– Меня Артем зовут, – сказал негромко, чтобы хоть как-то раздробить серое душевное безветрие, царившее внутри Воли.
– А меня Степаном называй, – кивнул, будто ожидал знакомства, и представился старик.
– А по батюшке? – стараясь казаться вежливым и усталым, уточнил Кузнецов.
– А ты не усложняй, сынок. – И пусть странник сейчас не видел дедова лица, был готов под присягой утверждать, что Степан улыбается. – Тут тебе не анклав и не столица, чины да отчества – хлам ненужный…
И что-то в его голосе заставило Артема убедиться, что дед ему не поверил. Да только не могло такого быть, ибо личина Кузнецова – ушлого малого из сибирской глубинки – приросла к разведчику так давно и плотно, что лжи бы не вычислила и родная мать. А может, одичалые местные всех так встречают – с теплом, помноженным на недоверие? Чтобы избавиться от давящего чувства, мужчина провел рукой по пистолету, спрятанному в секретной поясной кобуре. Не помогло.
– «Балалайка», как понимаю, у вас тут не ловит, – не спросил, а уточнил Артем, разглядывая неутешительные отчеты на глазном наноэкране.
– Говорю ж, не анклав, Артемка, – снова усмехнулся старик, на ходу попыхивая трубкой. Свободной рукой демонстративно постучал себя по затылку, скрытому белыми волосами. – Внутренняя сеть еще как-то держится, спасибо Штырю, железячнику нашему. Да только он чудной, незнакомым доступа в нее все равно не даст…
Кузнецов, стараясь не отставать от Степана, тут же запустил поиск всех возможных сетей, в том числе заблокированных или запароленных. Ничего не нашел, нахмурившись. Старик же свернул направо в арку, образованную тремя контейнерами, и Артем чуть не наткнулся на группу детишек, игравших прямо на земле.

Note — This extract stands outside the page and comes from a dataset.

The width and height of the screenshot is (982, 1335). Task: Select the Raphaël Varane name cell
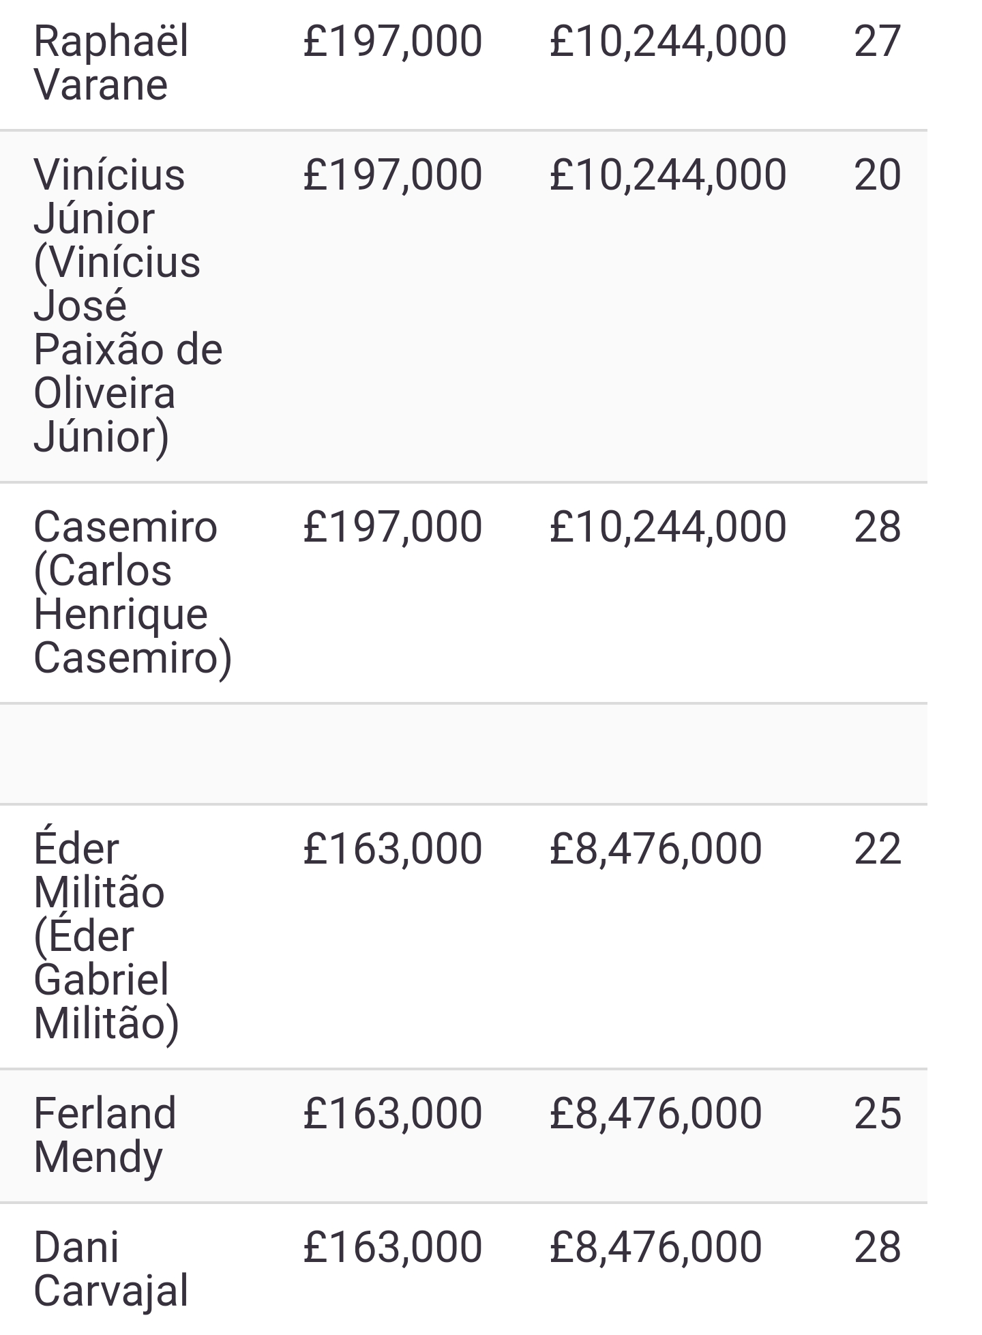111,63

Ругнулся приглушенно, едва не наступив на мальчонку лет трех, а тягостное ощущение внезапно усилилось. Неоправданное, иррациональное, но весьма ощутимое, как бывает перед грозой или в преддверии личной беды. Потому что виделось в детях что-то ненормальное, выбивающееся из стереотипа о том, как должна вести себя заурядная ребятня…
Сбивчиво и машинально вознеся короткую молитву, Кузнецов отринул дурные мысли. Ускорился, догнал Степана, даже не подумавшего обернуться. И еще долго перед внутренним взором Артема маячили лица детишек, сидящих в пыли – уставившись в пустоту, будто мультфильмы через «балалайку» смотрели, и вяло перебиравших подобранные на свалке игрушки. Молча.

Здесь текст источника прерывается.